The Slice: Is it time for a meeting of the Marmots?
A year ago, The Slice hosted a gathering of former newspaper carriers out behind the Review Tower.
We talked about the old days and took turns hurling rolled-up papers. I think everyone had a good time.
Anyway, the modest success of that event got me thinking. Maybe the Marmot Lodge should break with tradition and actually have a meeting.
I’ve mentioned this prospect before. But I’m still going back and forth.
I’ll show you.
Pro: I enjoy meeting Slice readers in person, in settings that do not require me to give a speech.
Con: There’s a chance no one would show up.
Pro: It would be fun to demonstrate the secret handshake.
Con: One or more of my stalkers could make things weird.
Pro: I think regular contributors to my column would enjoy getting to put faces with names.
Con: If there’s a problem with restroom access or the supply of plastic forks, people might expect me to take care of it.
Pro: An informal party called Marmotfest could be fun.
Con: I suspect some of the Marmots are a bit shy.
Pro: I enjoy handing out coveted reporter’s notebooks in person.
Con: Some people might stay away because of the mistaken fear that I would say something unkind about their children’s names.
Pro: It’s good for readers to hear from me in person that I definitely don’t think every one of the thousands of columns I’ve written was a home run. Take this one, for instance.
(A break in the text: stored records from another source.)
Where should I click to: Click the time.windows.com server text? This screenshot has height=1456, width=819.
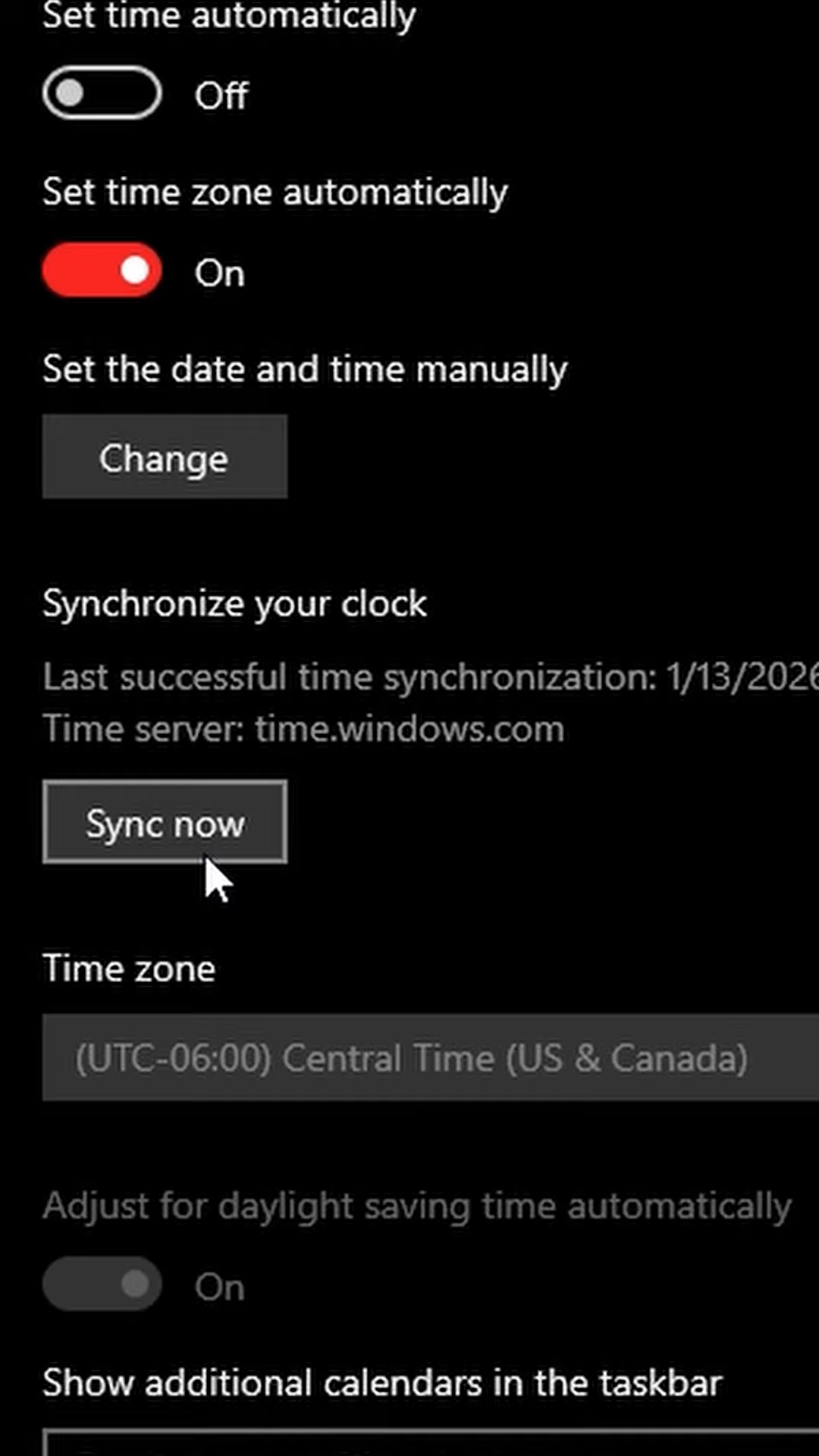(410, 730)
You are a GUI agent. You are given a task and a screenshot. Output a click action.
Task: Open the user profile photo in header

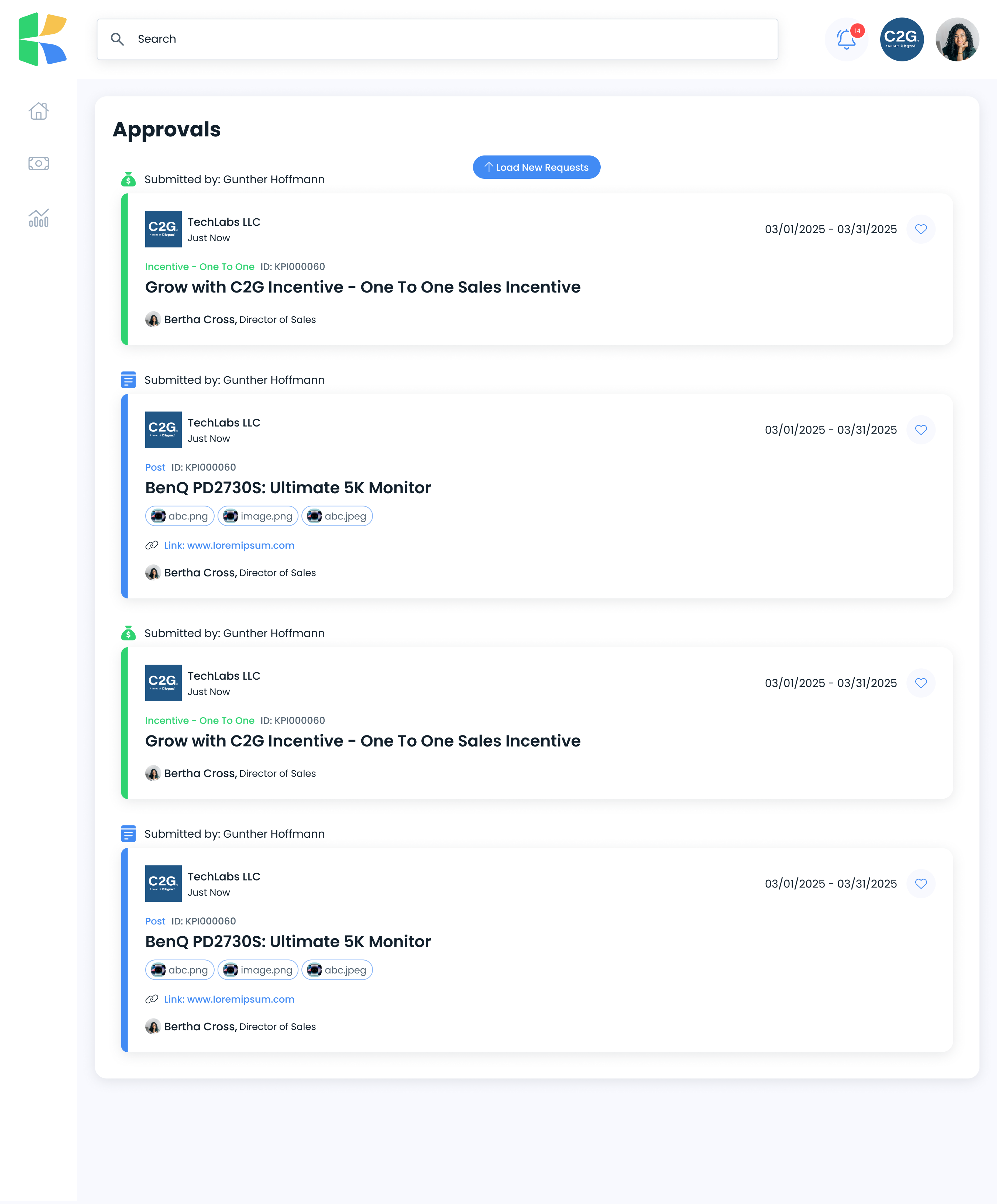point(957,39)
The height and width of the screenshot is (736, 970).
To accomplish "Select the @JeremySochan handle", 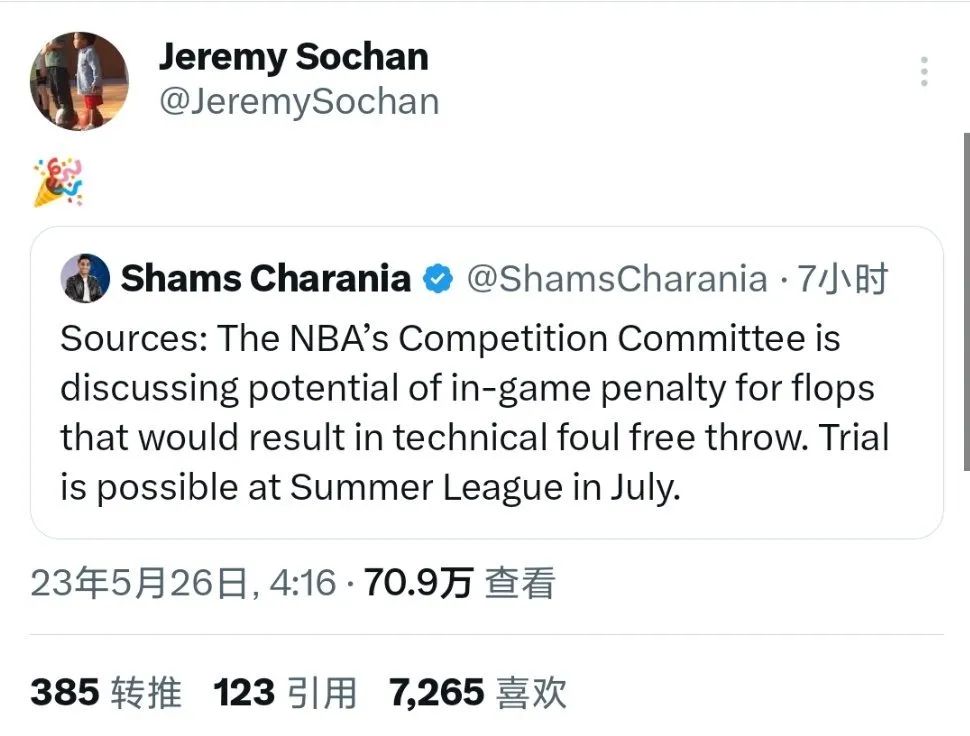I will pyautogui.click(x=299, y=100).
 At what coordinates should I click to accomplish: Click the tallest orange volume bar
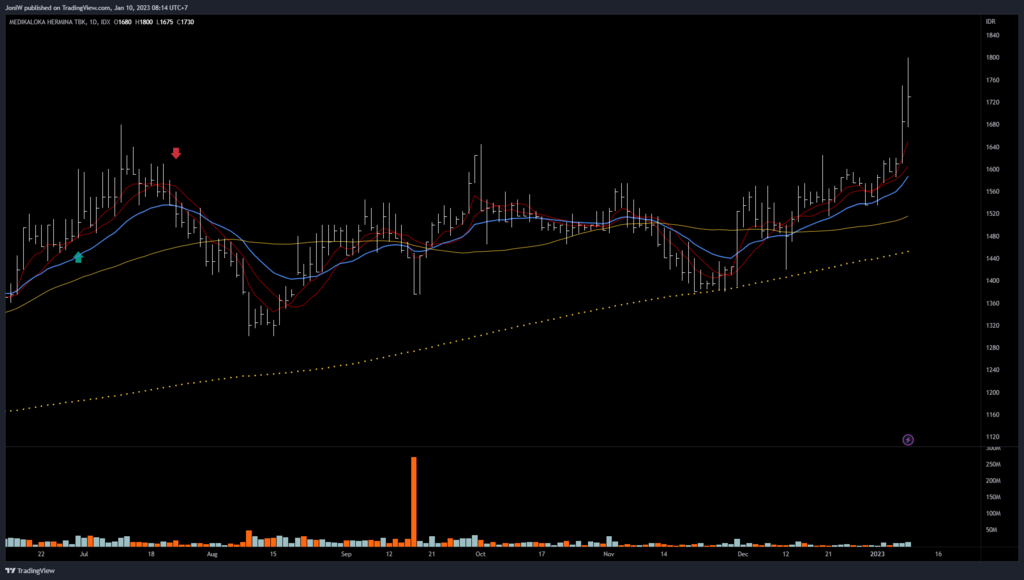tap(413, 501)
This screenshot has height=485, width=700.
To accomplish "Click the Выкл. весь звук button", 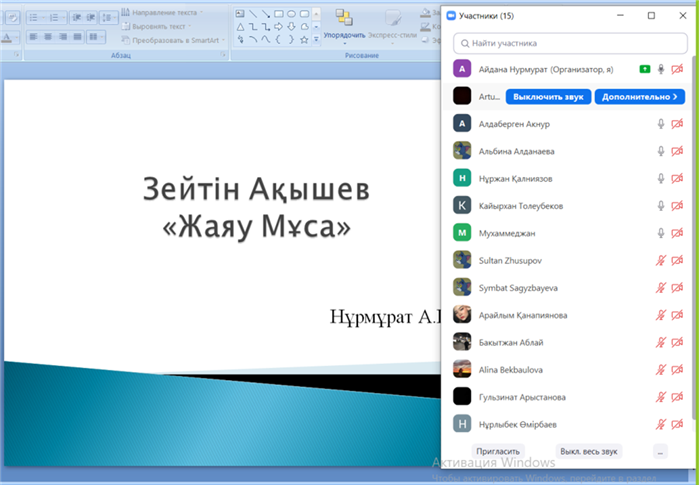I will pos(589,451).
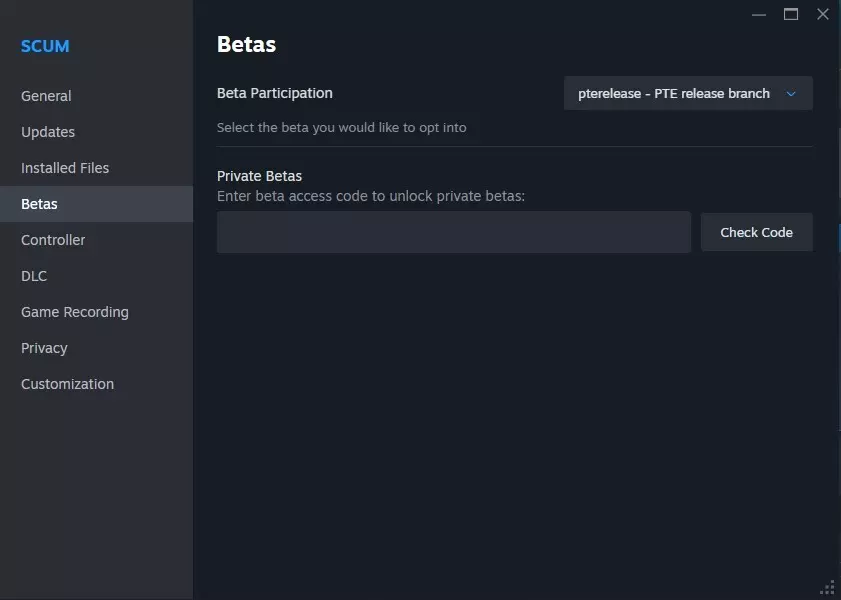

Con: Explaining to someone why I have not used any of her 324 submissions could get awkward.
Pro: It would be fun to say, “OK, I’m off to my Marmot Lodge meeting.”
Con: There might be grumbling if I declared the potato salad contest a 14-way tie.
Today’s Slice question: Why is your favorite room accorded that status?
Write The Slice at P.O. Box 2160, Spokane, WA 99210; call (509) 459-5470; fax (509) 459-5098; e-mail firstname.lastname@example.org. Talking about the need to repot plants isn’t the same as actually repotting them.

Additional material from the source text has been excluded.